Here, a yearning for the certainties/uncertainties of an early 20th-century avant-garde past seemed apparent—as it has for a fair few designers this season. In Watanabe's case, there seemed to be an echoing of Robert and Sonia Delaunay's Orphism—particularly Sonia's performance-based pieces and a synthesis of her and her circle's fashion work that emerged after the Great War—Sergei Diaghilev's Ballets Russe in its various influential forms, and Hugo Ball's Dadaist Cabaret Voltaire that began in 1916. In short, if you were looking to Watanabe for a nice pair of patchwork jeans for Spring, forget it.
Instead, Watanabe's "patchwork madness" collection of last season—which had already begun the process of morphing into something much more abstract in many of its circular shapes, volumes, and constructions—was here turned into "graphic marching." Those are the latest defining words of the designer.
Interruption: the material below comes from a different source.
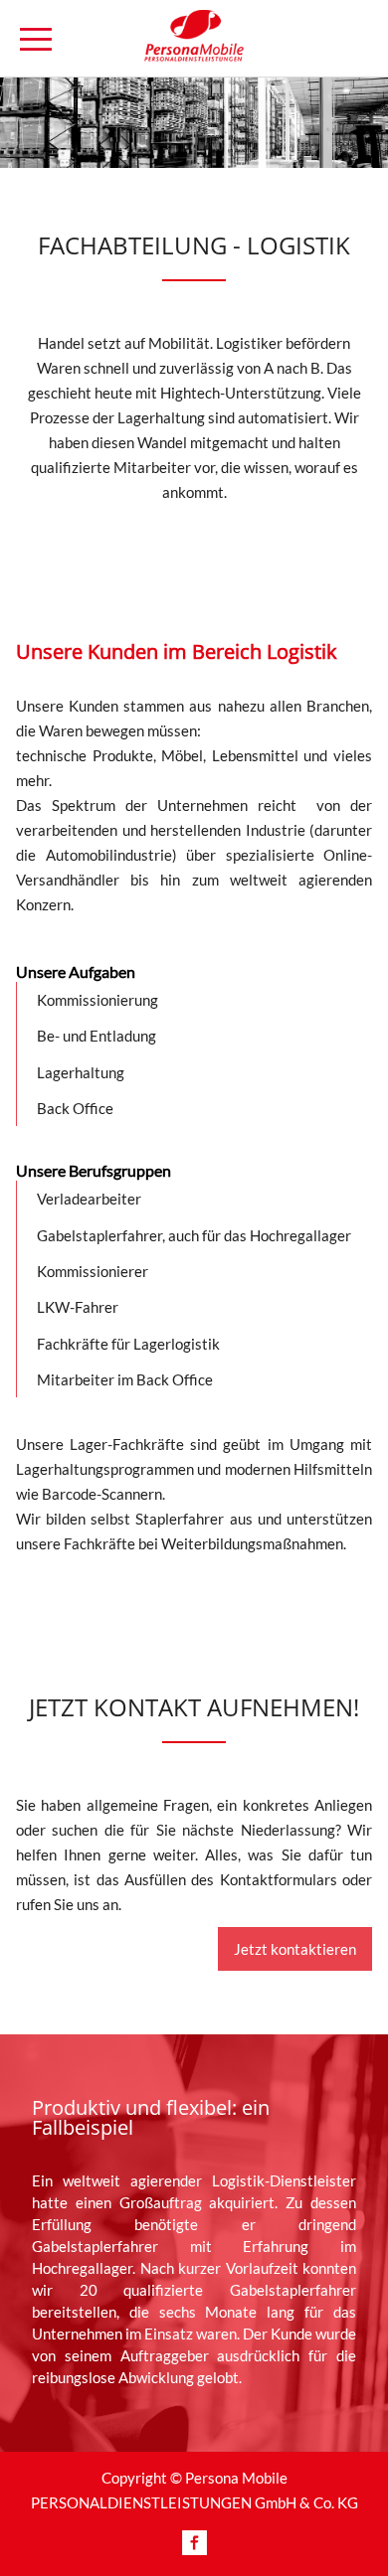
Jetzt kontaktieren (295, 1949)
In many ways, that idea of graphic marching ties in with the thought of the "machine-age" woman of the first half of the last century—and here she was almost like the literal incarnation of the poster girl, wearing flattened vinyl circular forms and experimental compositions, marching ever forward. But what can't be ignored in this collection, either, is the pop synthesis that conflates different periods of time. Close up, there was as much Michael Alig-style '90s club kid in there as there was Cocteau and Satie's Cubist ballet, Parade. Not to mention Rei Kawakubo's "flat" collection for Comme des Garçons for Fall 2012 and Watanabe's own history of formal experiments in pleating or his love of Breton stripes. And certainly, if we are talking about graphic girls as living dolls and clothing as performance, the street-style contingent cannot be ignored—they will lap up this collection, tailor made as it is to turn them into living tear sheets. And in this way, what Watanabe did today was as much 2014 as 1914, 1994, or 1984, and it both comments on and furthers the graphic march of people as corporeal Tumblrs. God help us.